**Work to complete**
Could you copy out every line of the data where the word "agent" occurs?

**Records shown**

+++++

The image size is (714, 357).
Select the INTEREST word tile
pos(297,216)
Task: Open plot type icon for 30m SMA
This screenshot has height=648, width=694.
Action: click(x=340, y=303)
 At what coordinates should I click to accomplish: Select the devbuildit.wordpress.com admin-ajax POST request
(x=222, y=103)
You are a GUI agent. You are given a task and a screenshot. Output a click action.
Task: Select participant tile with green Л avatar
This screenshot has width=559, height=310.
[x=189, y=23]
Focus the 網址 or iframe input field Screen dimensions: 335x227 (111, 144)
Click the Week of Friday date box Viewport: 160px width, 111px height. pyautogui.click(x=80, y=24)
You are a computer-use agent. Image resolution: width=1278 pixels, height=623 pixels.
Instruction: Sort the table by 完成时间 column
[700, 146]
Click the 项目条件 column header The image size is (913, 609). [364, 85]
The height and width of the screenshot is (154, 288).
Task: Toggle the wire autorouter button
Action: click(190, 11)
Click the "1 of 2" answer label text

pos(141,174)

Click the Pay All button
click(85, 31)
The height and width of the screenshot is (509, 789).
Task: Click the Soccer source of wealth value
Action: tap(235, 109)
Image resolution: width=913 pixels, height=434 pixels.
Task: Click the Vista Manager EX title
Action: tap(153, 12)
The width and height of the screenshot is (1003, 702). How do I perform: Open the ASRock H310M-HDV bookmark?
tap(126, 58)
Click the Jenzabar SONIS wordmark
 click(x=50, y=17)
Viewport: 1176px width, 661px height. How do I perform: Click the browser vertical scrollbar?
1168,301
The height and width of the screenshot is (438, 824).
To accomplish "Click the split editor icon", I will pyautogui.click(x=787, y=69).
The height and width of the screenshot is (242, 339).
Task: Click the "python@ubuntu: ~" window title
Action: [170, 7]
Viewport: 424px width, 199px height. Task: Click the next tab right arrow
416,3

+++++

**Response area**
You are a GUI agent. You are given a task and a screenshot. Output a click action.
You are a computer-use agent. Image resolution: width=1278 pixels, height=623 pixels.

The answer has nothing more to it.